Precision medicine in cancer care is a medical model that encourages the use of medicine according to a particular individual. It takes into account individual variability in genes, environment and lifestyle to accurately consider cancer treatment and prevention strategies.
Khairy said an estimated 49,000 people in Malaysia were diagnosed with cancer in 2020, with the figure expected to rise to more than 66,000 new cases annually by 2030.
“We are always looking to establish a functional system for effective cancer care and since there are more than 200 types of cancer, each warrants more research to find a cure, to ensure that each patient could benefit tremendously from personalised and practical health solutions,” Khairy said.
As such, he described the partnership between Prudential Malaysia, AstraZeneca Malaysia, and Pantai Premier Pathology as a “remarkable” collaboration as part of efforts to make personalised health care accessible for all to benefit from.

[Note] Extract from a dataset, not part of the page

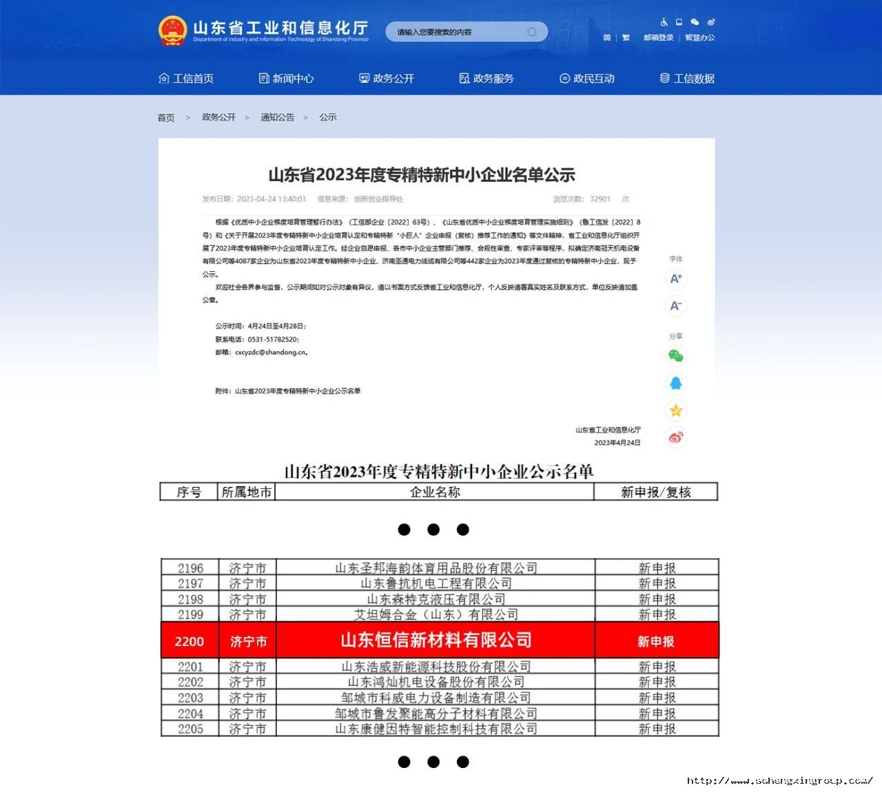Click the search input field

click(x=455, y=32)
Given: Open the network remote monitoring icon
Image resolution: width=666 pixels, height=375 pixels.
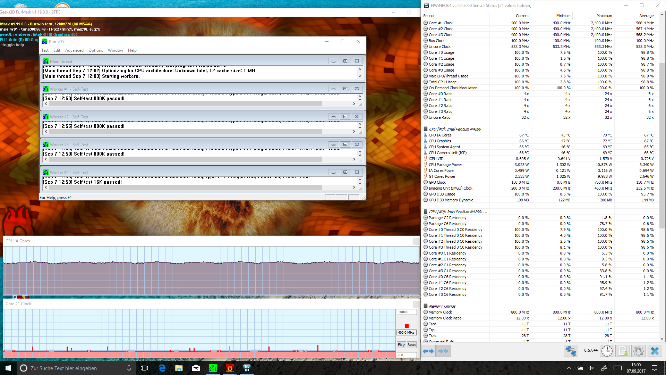Looking at the screenshot, I should pos(571,351).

“Cancer control in our country requires urgent response and all parties involved need to play their part in reducing the severity of this problem,” Khairy said.
Also present during the ceremony was British High Commissioner to Malaysia Charles Hay, National Cancer Society of Malaysia (NCSM) managing director Dr Murallitharan Munisamy, Prudential Assurance Malaysia Bhd chief executive Lim Eng Seong, Prudential BSN Takaful Bhd CEO Wan Saifulrizal Wan Ismail, AstraZeneca Malaysia country president Dr Sanjeev Panchal, and Pantai Premier Pathology chief executive Hareeff Muhammed.
Hareeff later told the press that complete genomic profiling, depending on the markers to be included, can vary between RM8,000 and RM15,000. He said genomic testing for cancer used to cost up to RM20,000, with the cost of sending samples abroad driving prices up to RM28,000, prior to the technology being made available locally.